Rogad tenait une arbalète pointée vers Yoa et Jahal s’avançait avec une corde.
- Eh ben ! on a cru que jamais tu la quitterais, ton épée ! dit Rogad. - Mais qu’est-ce que ça signifie ? demanda Yoa, stupéfait. - Tu vas être gentil, mon garçon, et tout va bien se passer, dit calmement Jahal. Comme je te l’ai dit, on est des marchands, et un gaillard comme toi, on pourra le vendre à un très bon prix une fois arrivés à Jalis.

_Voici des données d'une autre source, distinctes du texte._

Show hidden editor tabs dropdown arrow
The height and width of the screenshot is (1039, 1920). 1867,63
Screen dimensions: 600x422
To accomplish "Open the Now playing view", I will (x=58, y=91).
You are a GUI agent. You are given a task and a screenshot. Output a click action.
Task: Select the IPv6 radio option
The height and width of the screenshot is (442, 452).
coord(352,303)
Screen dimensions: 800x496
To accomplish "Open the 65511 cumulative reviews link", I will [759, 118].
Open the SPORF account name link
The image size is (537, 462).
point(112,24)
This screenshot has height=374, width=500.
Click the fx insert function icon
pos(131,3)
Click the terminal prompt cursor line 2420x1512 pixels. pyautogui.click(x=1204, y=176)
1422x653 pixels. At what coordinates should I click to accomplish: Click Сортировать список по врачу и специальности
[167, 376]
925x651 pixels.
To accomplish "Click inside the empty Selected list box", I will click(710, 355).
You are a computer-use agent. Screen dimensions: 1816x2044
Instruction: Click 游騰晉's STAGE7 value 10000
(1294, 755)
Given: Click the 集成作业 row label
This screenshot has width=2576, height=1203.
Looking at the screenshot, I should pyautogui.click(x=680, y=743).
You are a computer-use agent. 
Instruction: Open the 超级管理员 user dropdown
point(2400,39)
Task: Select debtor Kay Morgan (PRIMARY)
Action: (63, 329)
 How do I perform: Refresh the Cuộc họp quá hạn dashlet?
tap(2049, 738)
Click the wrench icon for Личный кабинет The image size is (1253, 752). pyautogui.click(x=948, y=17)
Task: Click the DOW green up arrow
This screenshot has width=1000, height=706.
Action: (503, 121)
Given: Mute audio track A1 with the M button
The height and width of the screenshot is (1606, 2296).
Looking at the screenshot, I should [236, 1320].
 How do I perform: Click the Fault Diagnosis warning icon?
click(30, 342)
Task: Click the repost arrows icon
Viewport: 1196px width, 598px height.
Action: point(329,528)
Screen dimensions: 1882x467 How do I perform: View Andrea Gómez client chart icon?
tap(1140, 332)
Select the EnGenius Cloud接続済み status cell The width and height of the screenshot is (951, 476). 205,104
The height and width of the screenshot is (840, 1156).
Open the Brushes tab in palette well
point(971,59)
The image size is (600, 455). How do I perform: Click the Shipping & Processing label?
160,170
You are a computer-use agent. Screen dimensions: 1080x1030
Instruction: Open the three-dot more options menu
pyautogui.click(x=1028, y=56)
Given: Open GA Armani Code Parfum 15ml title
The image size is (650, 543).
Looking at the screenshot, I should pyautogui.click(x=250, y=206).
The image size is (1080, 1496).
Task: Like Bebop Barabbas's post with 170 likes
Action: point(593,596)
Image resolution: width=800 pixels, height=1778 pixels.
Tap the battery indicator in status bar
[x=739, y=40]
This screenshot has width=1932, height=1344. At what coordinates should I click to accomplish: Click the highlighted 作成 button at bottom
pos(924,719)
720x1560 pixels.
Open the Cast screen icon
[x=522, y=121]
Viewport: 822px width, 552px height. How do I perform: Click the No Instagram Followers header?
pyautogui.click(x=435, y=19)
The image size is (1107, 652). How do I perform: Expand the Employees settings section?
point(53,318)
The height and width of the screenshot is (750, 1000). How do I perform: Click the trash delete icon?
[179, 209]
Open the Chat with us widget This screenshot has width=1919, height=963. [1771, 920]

Jahal s’approcha lentement de Yoa. On lisait dans le regard du premier la joie et l’avidité, dans celui du second la déception et le mépris. Reculant instinctivement, Yoa sentit quelque chose frotter dans sa poche. Se rappelant ma présence, il me saisit comme un poignard et se jeta sur Jahal, en jetant le reste des graines à la figure de Rogad. Celui, surpris par le geste, trébucha en reculant. Yoa se releva et courut vers la cage du galisse que la scène avait rendu agité. Rogad se releva en poussant des jurons et Yoa ouvrit la cage à cet instant. L’animal excité sortit et se transforma en ours bleu pour se ruer sur l’homme qui l’avait maltraité. Rogad n’eut pas le temps de tirer et le galisse l’égorgea d’un violent coup de griffe. Son corps retomba à terre, la créature se retourna pour regarder Yoa, puis partit dans les bois sombres.
Pour ma part le choc entre Yoa et Jahal m’avait logée entre les côtes de ce dernier, et de ma pointe j’avais transpercé son cœur.
Je suis une flèche, mon but est la mort. J’ai été créée avec cette idée. Ce n’est pas la même chose pour Yoa. Et pourtant on vient de commettre notre premier meurtre. Pour ces hommes, tout avait un prix, même la vie. Si Yoa avait dû penser comme ça, il se serait dit que la leur ne valait pas grand-chose.